TASK INSTRUCTIONS
Add 149 to each coordinate in the answers of the records that begin at the line containing "Screen dimensions: 960x540" and stop after the line containing "Action: 335,644". Write out all of those lines again, requests included, and nothing else.

SUPPLIED ENTRIES
:::

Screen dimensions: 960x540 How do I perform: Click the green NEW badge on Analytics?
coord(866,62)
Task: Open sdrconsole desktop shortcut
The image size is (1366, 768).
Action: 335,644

:::

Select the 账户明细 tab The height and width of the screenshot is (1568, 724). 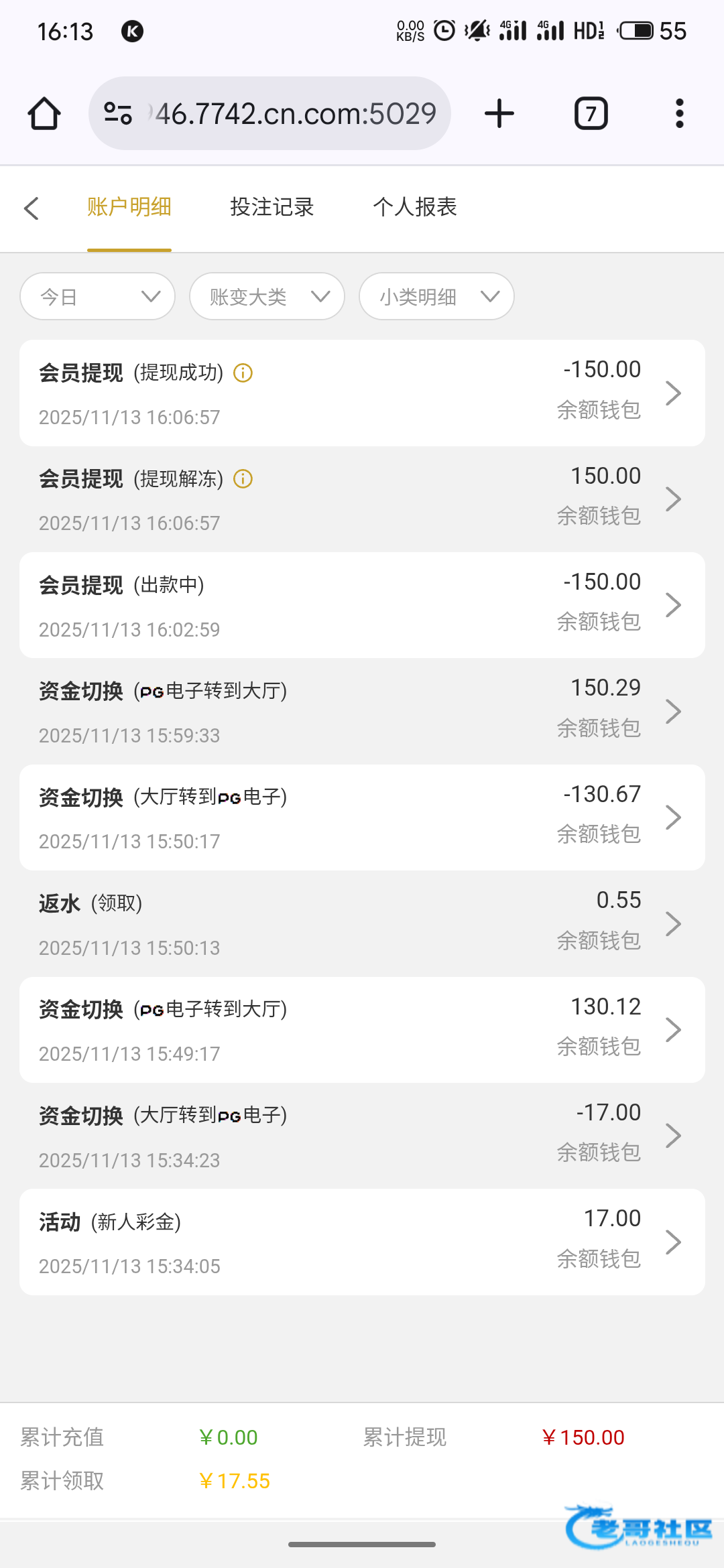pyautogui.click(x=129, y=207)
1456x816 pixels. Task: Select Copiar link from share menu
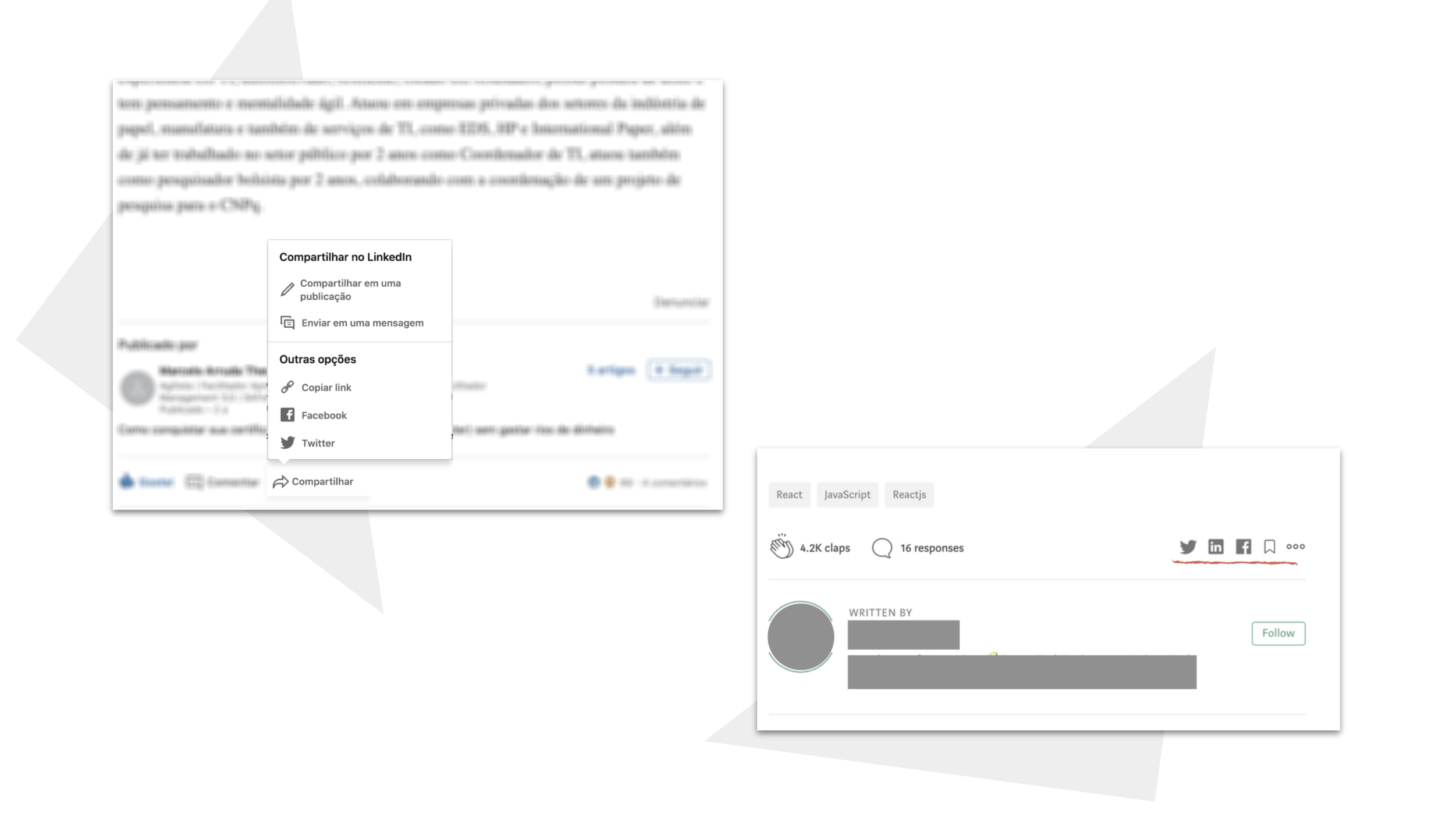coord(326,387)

:::

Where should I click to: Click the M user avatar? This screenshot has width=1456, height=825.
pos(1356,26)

:::

TASK SOLUTION
Screen dimensions: 960x540 How do I perform: Click the green NEW badge on Analytics?
coord(1015,211)
Task: Open sdrconsole desktop shortcut
The image size is (1366, 768).
Action: 484,793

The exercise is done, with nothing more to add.